Un enfermo de nervios en el tren (acuérdate del café y las servilletas verticales) | Sobrevivir

Un enfermo de nervios en el tren (acuérdate del café y las servilletas verticales) | Sobrevivir
0 11 mayo, 2015

Ingrid Valencia

Poco antes de despertar soñé algo extrañamente bello de lo que media hora más tarde apenas sabía nada más.

Robert Walser

Y uno está con fiebre envuelto en sudor bajo las cobijas, expuesto al humor fétido del cuarto y ante los ojos de la presencia deleznable.

     Es la mirada que se olfatea. Es la mirada que lo sabe todo y uno debe rendirse, disfrutarlo o continuar dentro de la espesa neblina maloliente.

      A veces el llanto o el temblor de las manos son un alivio, sobre todo porque indican que uno puede moverse incluso con miedo. Con el tiempo escasean los recursos de la expresión, uno se acostumbra a la enfermedad, a la mirada vigilante, al olor propio del hartazgo.

     Un paranoico debe hacer un hueco en la pereza, llevar al máximo la rutina circular para entender lo que está de más, lo desarticulado, y señalar lo que sale de control. Durante el trayecto cotidiano habrá de saludar a los mismos comerciantes y cerrar los ojos en el metro, fingirá la siesta para no mirar los rostros ni los zapatos de la gente y así evitar la cansada observación de gestos y manías.

     Cualquier desplazamiento implica una negociación íntima, es por eso que para un paranoico es casi imposible escribir, salvo si él es objetivo es contar el padecimiento.

     Así lo hizo Daniel Paul Schreber en sus Memorias de un enfermo de nervios (1903), donde describe su estancia en la clínica, los tratamientos médicos, las alucinaciones, el contacto divino, las visiones, la incitación de las voces y la sensación de los “rayos”. La edición que me obsequiaron contiene una nota introductoria de Roberto Calasso, la cual abunda en los lectores de las Memorias y nos entrega la preliminar de los otros ojos que se acercaron con curiosidad un tanto médica, un tanto psicoanalítica, un tanto fenomenológica.

     Habré de leer Loco e impuro (1974), la primera novela de Calasso, escrita a partir de… ¿Schreber?

     Los textos de un paranoico provocan morbo. Es notable que Schreber justifique su escrito como “necesario” para aquellas personas con las que convivirá al salir del hospital. Ellas tendrán que saber, dice, sus concepciones religiosas para que “aun cuando no comprendan su conducta”, tengan una noción de lo que sucede.

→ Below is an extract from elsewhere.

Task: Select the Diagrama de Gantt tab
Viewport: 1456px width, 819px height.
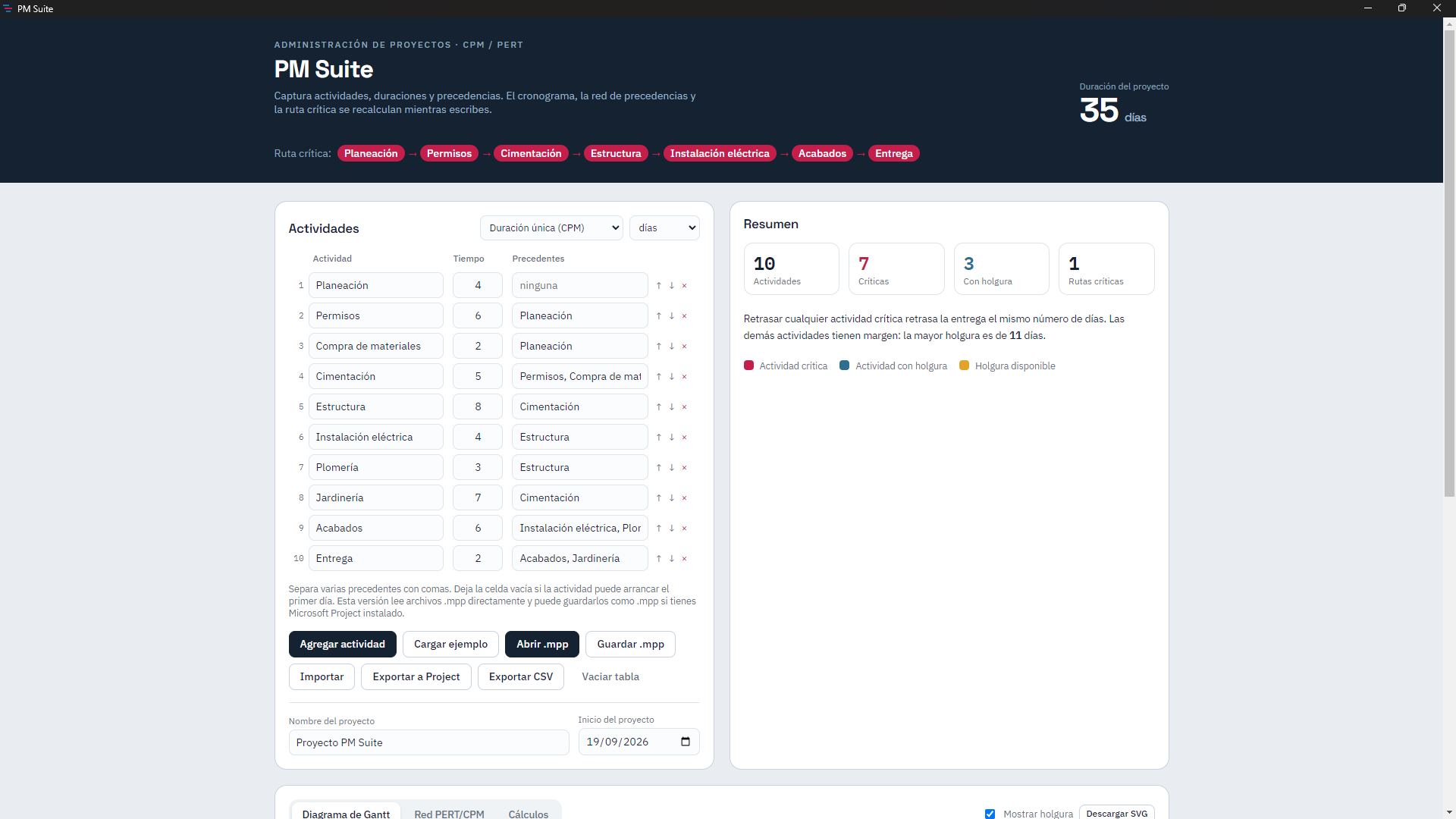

     Es probable que el dibujo y la pintura otorguen un estado de olvido momentáneo de la enfermedad y uno plasme lo que no se puede decir. Escuchar música es un problema si no se ordena el playlist. Las canciones de la radio, los programas de la televisión y la conversación con otros representan una amenaza. Se cree que todo el mundo es impostor. Todos tienen la culpa de algo. Fumar, estar con la luz apagada y en silencio es reconfortante. El corazón se calma y se deja de sudar —porque no importa si la mirada está allí y observa a uno en claroscuros, la media luz parece interesante a los ojos del vigía. Es la foto ad hoc en el marco del barroquismo posmoderno de un seudo rebelde punk maldito. La desconfianza lo envenena todo.

     La acción mínima implica también el menor daño, los movimientos lentos abarcan más espacio durante el día. Así noche con noche, uno se queda inmóvil y deseoso de estar en la habitación sin ventanas ni aparatos eléctricos. Lejos de cualquier señal, conductor de electricidad o cualquier otro artefacto del progreso.

     El paranoico se sabe único e indefenso, no es capaz de controlar el flujo de relaciones que se ajustan al patrón verosímil de sus límites. Siempre está en busca del sitio donde consiga deletrear el confort de sus penas sin remordimiento. En la novela Ventajas de viajar en tren (2000), de Antonio Orejudo, uno puede entrar allí como ese lector morboso y vislumbrar el juego de máscaras y geografías. El debut del seudo personaje paranoico es rotundo, se presenta como Ángel Sanagustín ante una joven desconocida: “¿Le apetece que le cuente mi vida?” El tren avanza.